Barclays Capital bought the company and those of us who survived the last round of layoffs took a collective sigh of relief. Nevertheless, the experience taught me two things:
I alone was responsible for the success of my HR career.
It didn’t make sense to have my paycheck come from just one source. I had to develop multiple income streams.
Of course, there are different types of streams. Some are active (traditional careers, small business pursuits, etc.) and some are passive (real estate investments, affiliate marketing, etc.). Today I want to talk about the active income streams. They require your physical presence and consistent engagement in order to generate a paycheck. Currently, I have the following:
Main Stream: HR Manager at PepsiCo
Side Stream: Life and Career Coach
Luckily for me – I love all my streams! And I think I do a pretty good job of managing them along with everything else going on in my life. But if someone is experimenting with this approach for the first time, it can be difficult to stay on top of it all. This is especially true for people who want to have successful careers with their current companies, but have also decided to take on additional pursuits.
I’ll get to the point. You don’t want your side stream to jeopardize the success of your career. Fair or not, once you publicize it, the senior leaders who are in charge of approving your next promotion or assignment will likely take your extra activities into consideration. They may question your dedication, your motives and your career goals.
If you find yourself juggling two or more active income streams, here are a few tips that that should keep you on the right path.
1) Be careful.
Sometimes your activities outside of work will create a conflict of interest with your employer. Review your conflict of interest, moonlighting and disclosure policies to avoid company violations. There may be consequences for violating the rules that can include termination. So don’t take this one lightly.
2) Don’t solicit business at work.
Your company may ignore this standard rule when the Girl Scout Cookies show up – but using the break room to promote your latest venture is generally frowned upon. Save it for happy hour. If you find it difficult to focus at work, you may want to consider a career transition so you can dedicate your energy to the work that you love. But if you want to maintain or grow your career with your current employer, stay on the safe side by being fully present and engaged in your core responsibilities while you are on company time.
3) Think before you post.
A few weeks ago, I added my coaching business to my LinkedIn profile. Not only did LinkedIn notify all of my connections, it gave some of my current colleagues the impression that I had left the company! While I was able to quickly resolve the misunderstanding, it could have been avoided had I put a little more thought into my profile update. So it’s important to carefully manage your social media networks. Every post should be intentional and directed to the appropriate audience.

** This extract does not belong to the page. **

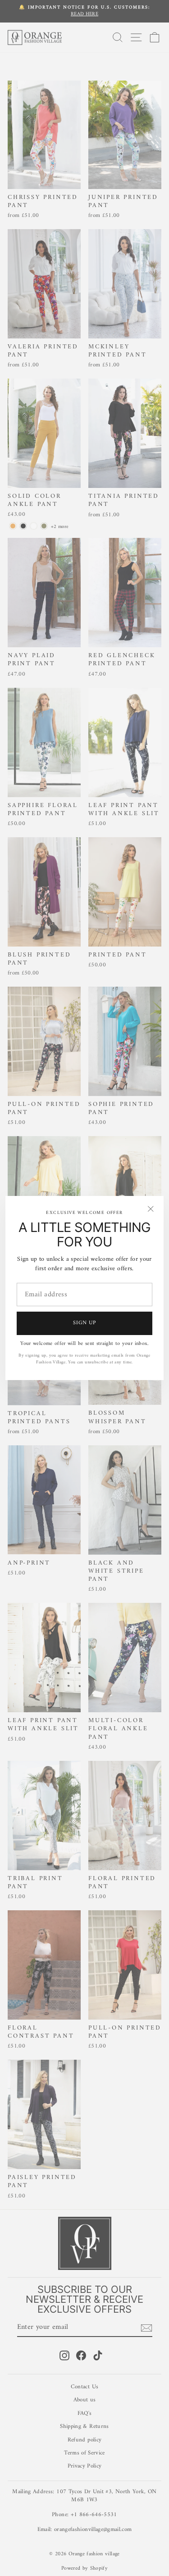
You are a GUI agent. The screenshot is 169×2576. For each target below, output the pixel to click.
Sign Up (84, 1323)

4) Keep the main thing the main thing.
If your main stream is your main source of income…then it should be your main career priority. You can’t afford to miss important meetings or key deadlines to support your other business. Additionally, the LAST thing you want is to get caught working on a personal project during office hours. Plan your week in advance so that you can effectively manage your time.
5) Be prepared to answer direct questions about your career.
If you want to stay and grow with the organization, address any question related to your career head on. It’s up to you to decide how much information to share. But there’s no need to become defensive or evasive. I recommend you provide a concise account of what you are doing and how you got started. Just make sure that by the end of the conversation, your manager walks away with the understanding that you enjoy your job and intend to keep giving it your best.